Step 1. Go to the NAM GUI and manage the NAS used for the WLC. NAS in this setup is a Real-IP gateway. Make sure to check the Enable L3 Support check box.

Step 2. Go to the Advanced > Managed Subnet page and add the user VLAN 99. This step is similar to the managed subnet setup in the VPN SSO section.

Step 3. Go to the Authentication > VPN Auth > General page and enable the Single Sign-On boxes along with RADIUS Accounting port 1813.

Step 4. Go to the Authentication > VPN Auth > VPN Concentrators page. Add the WLC unit as a VPN concentrator.

Step 5. Go to the Authentication > VPN Auth > Accounting Servers page. Add the NAS server (not the ACS server) as the RADIUS accounting server.

Step 6. Go to the Authentication > VPN Auth > Accounting Mapping page. The WLC entry must be mapped to the ACS accounting server. Click Add Entry.

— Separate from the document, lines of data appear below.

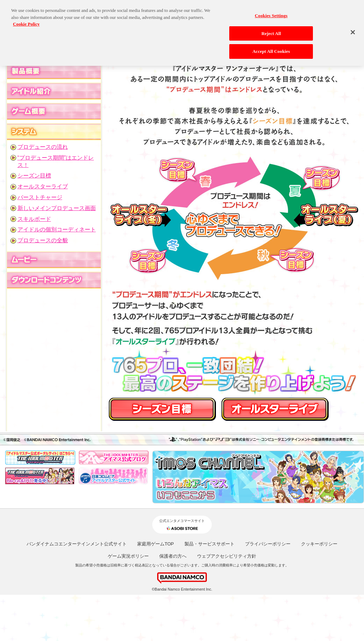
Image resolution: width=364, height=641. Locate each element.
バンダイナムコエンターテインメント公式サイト (77, 544)
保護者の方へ (173, 556)
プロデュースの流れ (43, 147)
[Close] (353, 29)
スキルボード (34, 219)
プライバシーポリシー (268, 544)
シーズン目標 (34, 175)
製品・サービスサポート (209, 544)
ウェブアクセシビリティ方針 (226, 556)
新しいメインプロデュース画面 (57, 208)
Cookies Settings (271, 13)
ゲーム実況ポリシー (128, 556)
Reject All (271, 30)
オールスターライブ (43, 186)
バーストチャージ (40, 197)
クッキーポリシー (319, 544)
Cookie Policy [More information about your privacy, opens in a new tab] (26, 21)
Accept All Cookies (271, 48)
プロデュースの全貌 (43, 240)
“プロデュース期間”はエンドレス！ (56, 161)
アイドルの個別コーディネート (57, 229)
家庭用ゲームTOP (155, 544)
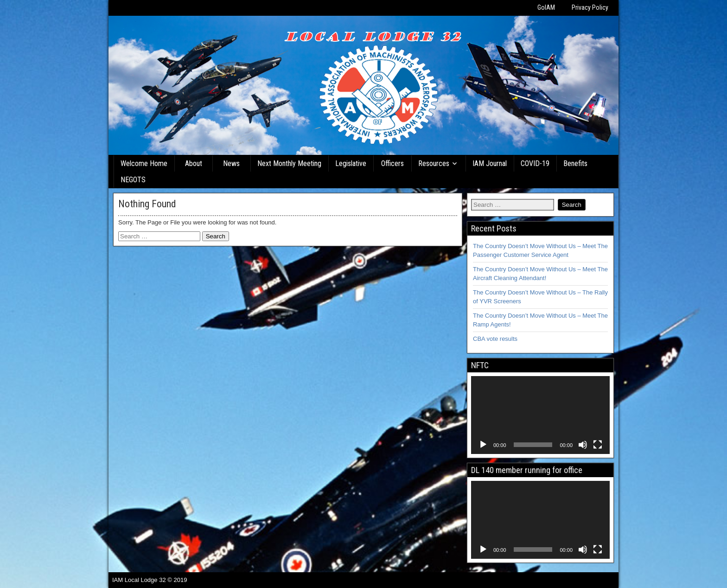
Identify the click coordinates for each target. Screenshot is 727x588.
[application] (540, 415)
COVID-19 (535, 163)
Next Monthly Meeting (289, 163)
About (193, 163)
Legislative (351, 163)
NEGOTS (133, 179)
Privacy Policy (590, 7)
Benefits (575, 163)
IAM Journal (490, 163)
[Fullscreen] (598, 445)
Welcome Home (144, 163)
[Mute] (583, 445)
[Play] (483, 445)
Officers (392, 163)
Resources (434, 163)
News (231, 163)
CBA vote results (495, 339)
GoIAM (546, 7)
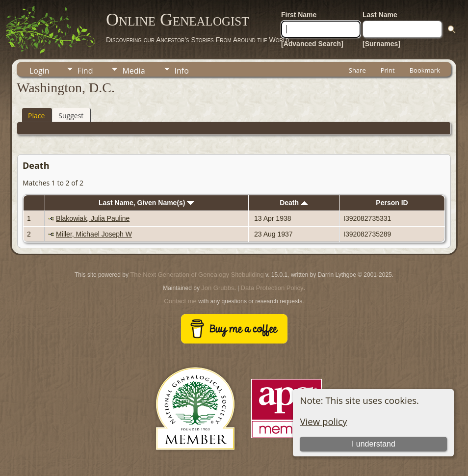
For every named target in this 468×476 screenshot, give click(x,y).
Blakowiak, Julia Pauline (93, 218)
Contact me (180, 301)
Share (357, 70)
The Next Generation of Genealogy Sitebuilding (197, 274)
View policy (323, 421)
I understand (373, 444)
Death (294, 203)
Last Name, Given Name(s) (147, 203)
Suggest (71, 115)
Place (36, 115)
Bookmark (425, 70)
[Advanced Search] (312, 44)
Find (85, 71)
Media (133, 71)
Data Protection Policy (272, 288)
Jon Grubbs (217, 288)
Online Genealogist (178, 20)
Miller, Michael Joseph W (94, 234)
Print (388, 70)
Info (182, 71)
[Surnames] (381, 44)
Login (39, 71)
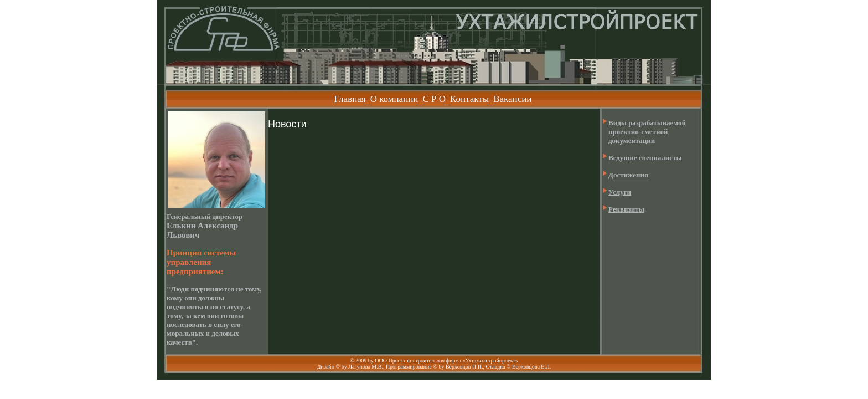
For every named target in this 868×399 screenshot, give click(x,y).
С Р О (434, 99)
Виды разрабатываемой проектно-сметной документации (647, 131)
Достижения (628, 175)
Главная (350, 99)
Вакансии (512, 99)
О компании (394, 99)
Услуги (619, 192)
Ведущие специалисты (645, 157)
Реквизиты (626, 209)
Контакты (469, 99)
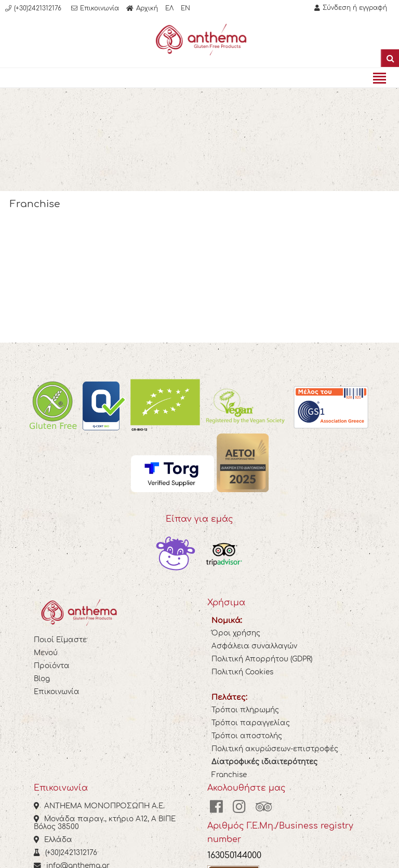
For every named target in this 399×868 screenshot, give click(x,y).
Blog (42, 679)
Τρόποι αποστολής (247, 736)
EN (185, 8)
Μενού (46, 653)
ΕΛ (169, 8)
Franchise (229, 775)
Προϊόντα (51, 666)
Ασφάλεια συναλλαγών (254, 646)
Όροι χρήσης (236, 633)
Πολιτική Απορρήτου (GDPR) (262, 659)
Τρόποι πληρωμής (245, 710)
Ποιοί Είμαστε (60, 640)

Step 7. WLC must be added as an authentication server. Go to the User Management > Auth Servers > New page. Add WLC as a Cisco VPN SSO authentication type. The default role can be Allow All. Allow All is a created role that has full network access. This role assigns all authenticated wireless users full network access.

Note

For this simple test network, we assigned all authenticated users with the Allow All role. If more granular roles are desired, mapping rules can be created for the WLC auth server using the same procedure described in the earlier section on Cisco VPN SSO.

Step 8. Monitoring the wireless controller users is performed by viewing the User Management > Online Users > In-Band page. Successfully authenticated users will appear under the provider Cisco VPN.

Summary

This chapter provided an overview of AD SSO as well as step-by-step configuration details. Today, customers who have invested in Active Directory can take advantage of LAN SSO for the Windows 2000, XP, and Vista operating systems when NAC Agent is installed. Without NAC agent, there is no AD SSO benefit.

For AD SSO to work, the administrator must pay special attention to configuration details within the NAS and AD server itself. To assist with AD/LDAP structure configuration, free LDAP browser tools are available if needed. A sample LDAP browser was provided in this chapter. By mapping AD user attributes to roles within the NAS, users can be placed in the appropriate role with the appropriate network access policy.

SSO extends beyond the LAN to VPN and wireless services. Both VPN and WLC SSO are configured and deployed in a similar fashion. The NAC agent is required in both VPN and WLC SSO implementations.